→ Information given:
- Opening Delimiter -

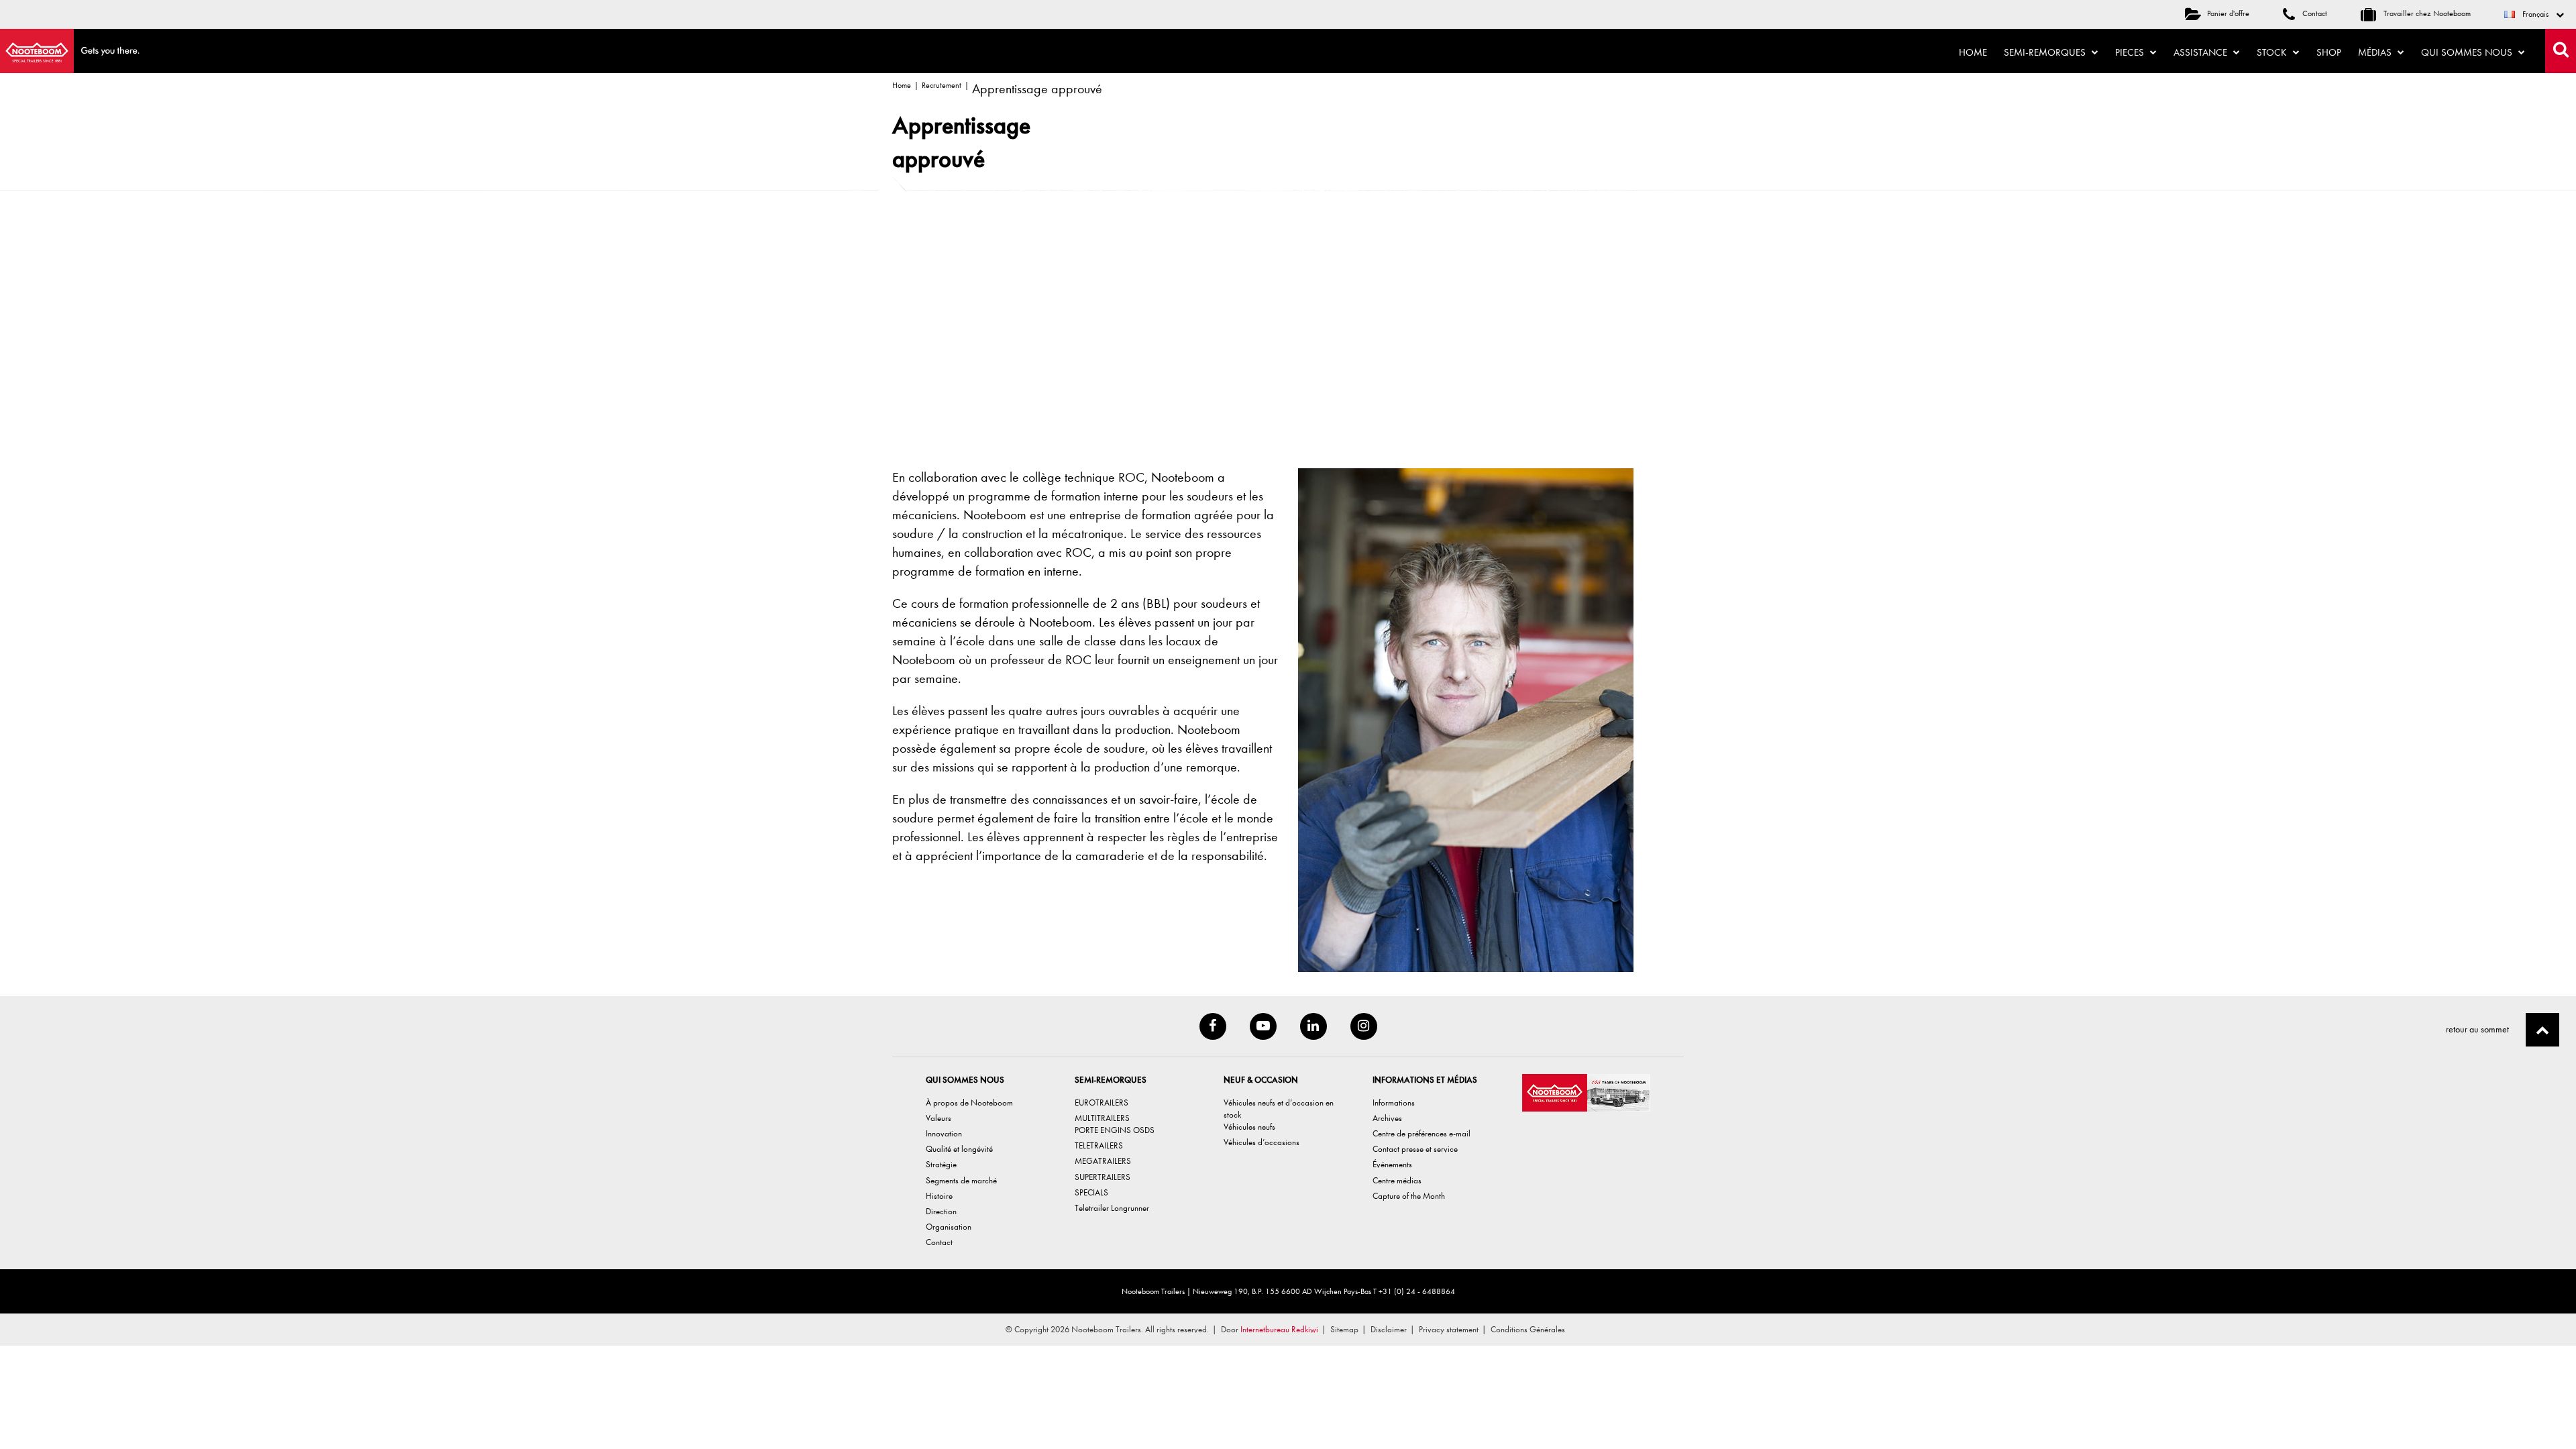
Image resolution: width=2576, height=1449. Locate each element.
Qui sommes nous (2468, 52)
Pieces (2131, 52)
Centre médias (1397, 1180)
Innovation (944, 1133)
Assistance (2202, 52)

- Closing Delimiter -
- Opening Delimiter -

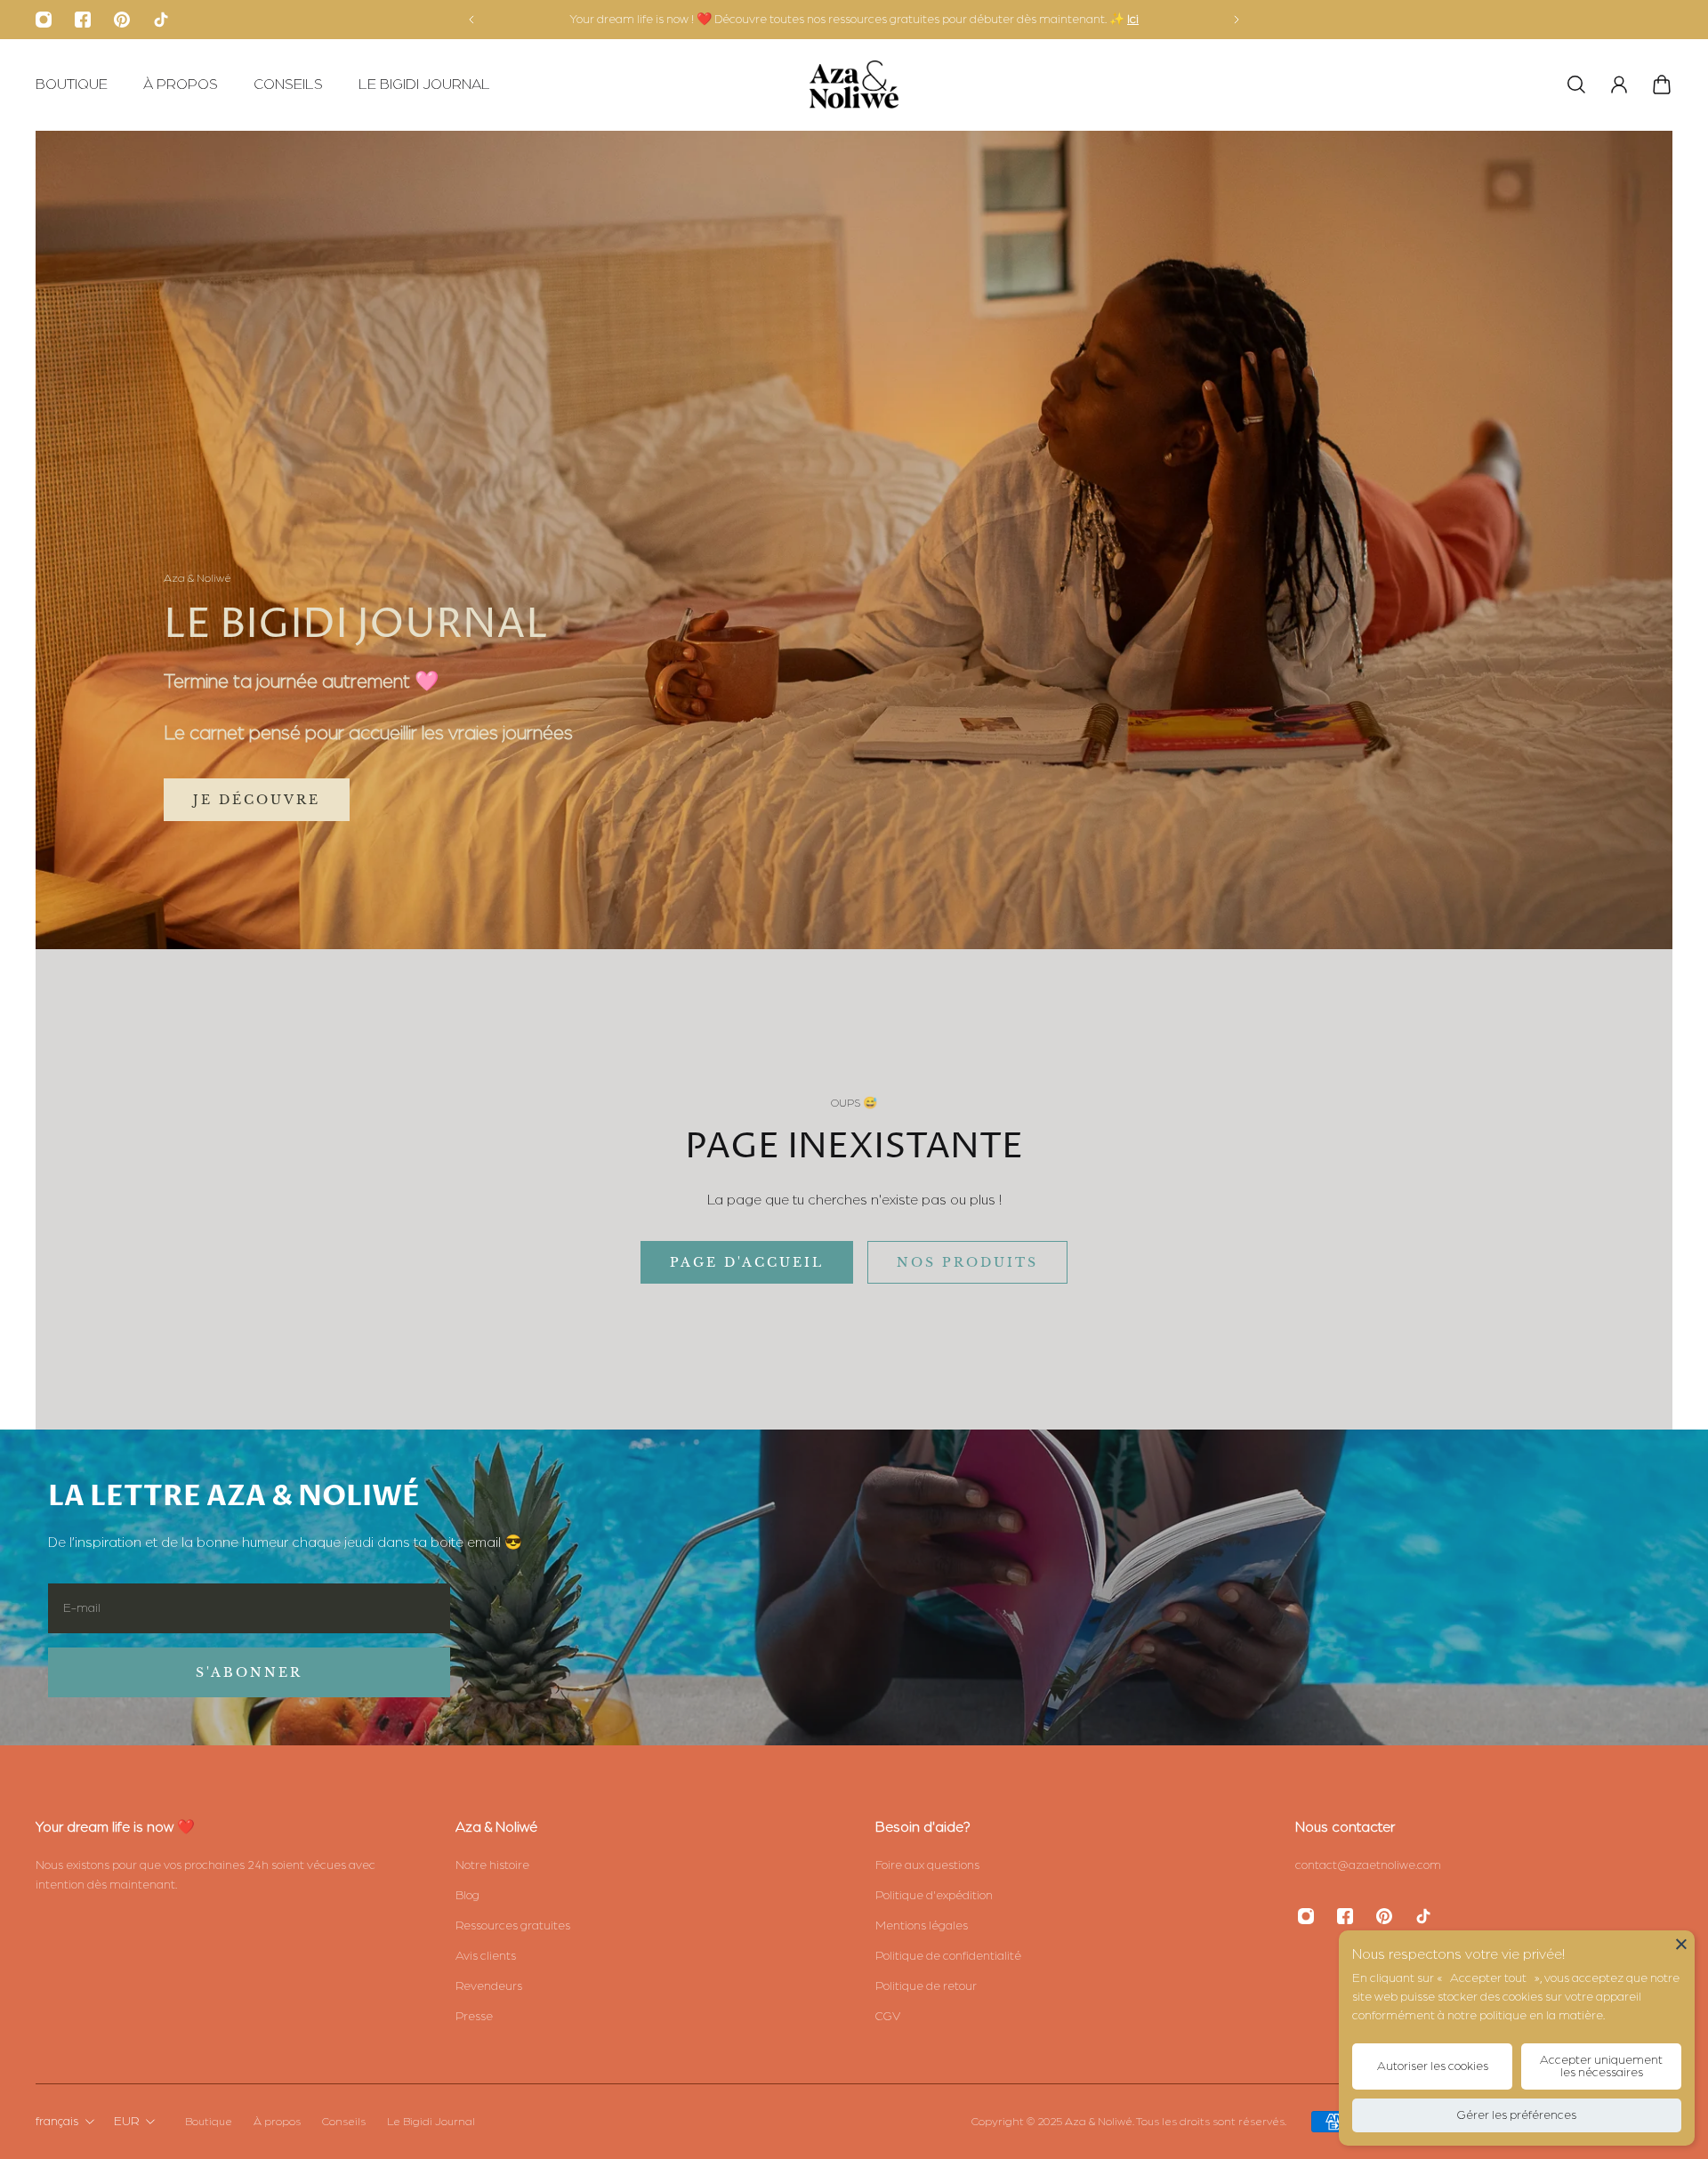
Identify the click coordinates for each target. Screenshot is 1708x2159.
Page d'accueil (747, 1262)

- Closing Delimiter -

→ Task description: Work out how many lines of the listing above include the word "each". Report only the number.

→ Task response: 2